Now is the time. Global attention through the Black Lives Matter movement provides opportunity and momentum. Locally, we heard in every single ForwardOP session the overriding goal is that Overland Park is welcoming. Business and community leaders tell me they want their businesses, boards and community groups to reflect our community’s diversity. More importantly, they want to be intentional about increasing their diversity in numbers, but most importantly, their culture of inclusion. That means welcoming everyone.
During one of the Summit’s breakout sessions, Dr. Terri Cooper, Chief Inclusion Officer at Deloitte, explained that “diversity” is inviting someone to the party, while “inclusion” is inviting them to dance. It’s admirable to put in place policies to recruit, and hire diverse candidates, but if a company hasn’t recruited to ensure candidates share similar goals while also fostering a company environment of inclusion, these candidates will not feel welcome and success will not be achieved by either party.
While the issues are similar, there’s not a singular solution for any community. To make this effort and moment in time truly different, Suzanne Clark, President of the U.S. Chamber emphasized that we must focus on data and results.
As a business organization, this is our wheelhouse. These issues of diversity, equity and inclusion as they relate to workforce, access to capital and board composition are within our members’ opportunity – and challenge – to change. It’s everyone’s opportunity, from the C-suite to every desk, and in every home in each neighborhood, to make our businesses, our community and region welcoming and prosperous for all.
I serve on the KC Rising Steering Committee, which represents business, governmental and civic organizations throughout the region to align, accelerate, amplify and act on a vision of prosperity. This group thrives on data to measure how KC’s prosperity is rising – or not – compared to peer cities. Leading by example, diversity goals are set and measured for each of KC Rising’s committees. On a macro level, the shared prosperity goals lead collective work for our region so we’re driving together to impact connectivity, education, inclusion, neighborhoods, culture and business.

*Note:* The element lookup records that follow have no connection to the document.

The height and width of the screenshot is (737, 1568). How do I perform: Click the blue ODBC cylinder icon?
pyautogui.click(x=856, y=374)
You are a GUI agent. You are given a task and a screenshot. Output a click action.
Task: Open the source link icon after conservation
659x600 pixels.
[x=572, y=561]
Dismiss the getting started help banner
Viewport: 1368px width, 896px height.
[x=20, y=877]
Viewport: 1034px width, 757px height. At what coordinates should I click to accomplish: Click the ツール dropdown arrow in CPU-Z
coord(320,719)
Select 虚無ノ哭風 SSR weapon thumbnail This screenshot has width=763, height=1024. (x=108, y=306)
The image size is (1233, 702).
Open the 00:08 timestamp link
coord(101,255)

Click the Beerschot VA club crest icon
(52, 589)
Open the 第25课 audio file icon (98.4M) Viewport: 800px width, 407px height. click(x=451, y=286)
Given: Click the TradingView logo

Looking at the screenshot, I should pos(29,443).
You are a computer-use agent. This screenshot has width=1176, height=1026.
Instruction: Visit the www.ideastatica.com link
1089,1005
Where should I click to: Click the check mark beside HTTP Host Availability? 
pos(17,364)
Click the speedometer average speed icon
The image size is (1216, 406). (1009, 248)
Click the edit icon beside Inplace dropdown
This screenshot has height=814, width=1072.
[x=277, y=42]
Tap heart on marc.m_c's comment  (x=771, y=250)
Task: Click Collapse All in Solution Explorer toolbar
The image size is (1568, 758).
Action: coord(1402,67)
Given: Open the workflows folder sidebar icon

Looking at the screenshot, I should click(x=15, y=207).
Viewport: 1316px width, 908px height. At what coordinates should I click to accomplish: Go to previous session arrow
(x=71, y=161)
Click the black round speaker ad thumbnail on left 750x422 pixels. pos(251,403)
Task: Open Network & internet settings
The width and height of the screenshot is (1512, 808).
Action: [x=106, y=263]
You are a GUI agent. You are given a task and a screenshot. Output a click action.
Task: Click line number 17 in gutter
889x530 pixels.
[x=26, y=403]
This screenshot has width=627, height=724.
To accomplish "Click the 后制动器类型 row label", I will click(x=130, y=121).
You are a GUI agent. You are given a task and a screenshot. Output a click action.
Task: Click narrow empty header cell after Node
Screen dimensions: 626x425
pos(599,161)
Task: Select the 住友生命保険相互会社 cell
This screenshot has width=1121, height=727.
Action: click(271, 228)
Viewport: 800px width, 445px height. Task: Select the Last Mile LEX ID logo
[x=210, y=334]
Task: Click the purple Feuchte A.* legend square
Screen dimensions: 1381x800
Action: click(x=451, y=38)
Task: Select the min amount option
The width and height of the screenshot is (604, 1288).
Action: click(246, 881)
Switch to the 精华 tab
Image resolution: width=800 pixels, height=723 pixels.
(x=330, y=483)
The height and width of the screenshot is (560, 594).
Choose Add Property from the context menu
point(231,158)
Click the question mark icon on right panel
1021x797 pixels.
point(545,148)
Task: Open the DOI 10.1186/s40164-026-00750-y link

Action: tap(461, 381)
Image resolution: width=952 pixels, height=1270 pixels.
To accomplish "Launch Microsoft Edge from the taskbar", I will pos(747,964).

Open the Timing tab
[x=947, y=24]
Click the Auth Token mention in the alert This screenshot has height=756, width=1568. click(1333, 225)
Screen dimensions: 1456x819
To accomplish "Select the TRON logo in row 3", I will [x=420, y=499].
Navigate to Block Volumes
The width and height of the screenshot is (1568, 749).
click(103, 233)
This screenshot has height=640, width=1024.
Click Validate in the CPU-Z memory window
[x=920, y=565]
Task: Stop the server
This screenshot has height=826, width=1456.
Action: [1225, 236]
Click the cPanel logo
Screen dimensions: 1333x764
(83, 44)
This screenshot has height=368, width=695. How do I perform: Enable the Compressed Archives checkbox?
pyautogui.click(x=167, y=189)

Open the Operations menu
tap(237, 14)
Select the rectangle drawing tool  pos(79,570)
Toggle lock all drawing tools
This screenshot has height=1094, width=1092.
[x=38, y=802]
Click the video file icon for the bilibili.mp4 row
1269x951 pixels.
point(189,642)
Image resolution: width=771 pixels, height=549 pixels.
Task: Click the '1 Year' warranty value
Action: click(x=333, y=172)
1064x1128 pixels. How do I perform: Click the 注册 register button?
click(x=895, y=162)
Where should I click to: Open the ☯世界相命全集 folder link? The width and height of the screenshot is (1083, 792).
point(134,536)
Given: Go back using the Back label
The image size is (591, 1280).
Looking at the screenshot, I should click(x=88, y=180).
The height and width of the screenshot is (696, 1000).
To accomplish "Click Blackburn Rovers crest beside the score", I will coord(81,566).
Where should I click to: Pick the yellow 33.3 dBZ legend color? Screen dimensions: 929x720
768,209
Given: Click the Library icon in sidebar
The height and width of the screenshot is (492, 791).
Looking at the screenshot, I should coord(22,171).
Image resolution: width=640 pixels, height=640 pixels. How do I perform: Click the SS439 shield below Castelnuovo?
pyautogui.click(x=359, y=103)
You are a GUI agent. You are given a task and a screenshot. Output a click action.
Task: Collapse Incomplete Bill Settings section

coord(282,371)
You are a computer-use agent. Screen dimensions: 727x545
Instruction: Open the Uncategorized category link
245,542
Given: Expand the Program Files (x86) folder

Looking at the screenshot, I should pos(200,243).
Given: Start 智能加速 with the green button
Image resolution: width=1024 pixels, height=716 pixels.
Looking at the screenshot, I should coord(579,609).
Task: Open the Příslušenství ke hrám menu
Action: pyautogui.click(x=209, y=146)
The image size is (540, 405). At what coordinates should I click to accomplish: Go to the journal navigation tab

But on a micro level we must ask if we’re doing all we can to ensure that all are welcome in Overland Park. Do we have diversity, equity and inclusion strategies in our businesses with measurable goals? Individually we make a difference by recruiting and hiring diverse candidates. Collectively, we can create broader networks and pipelines to make it easier for companies to access candidates for jobs, corporate and civic board service. These enhance mentorship, engagement, and access to opportunities for service, including elected office.
Suzanne Clark summed up our collective responsibility: “Business is a force for good. We can and must be a champion for all.”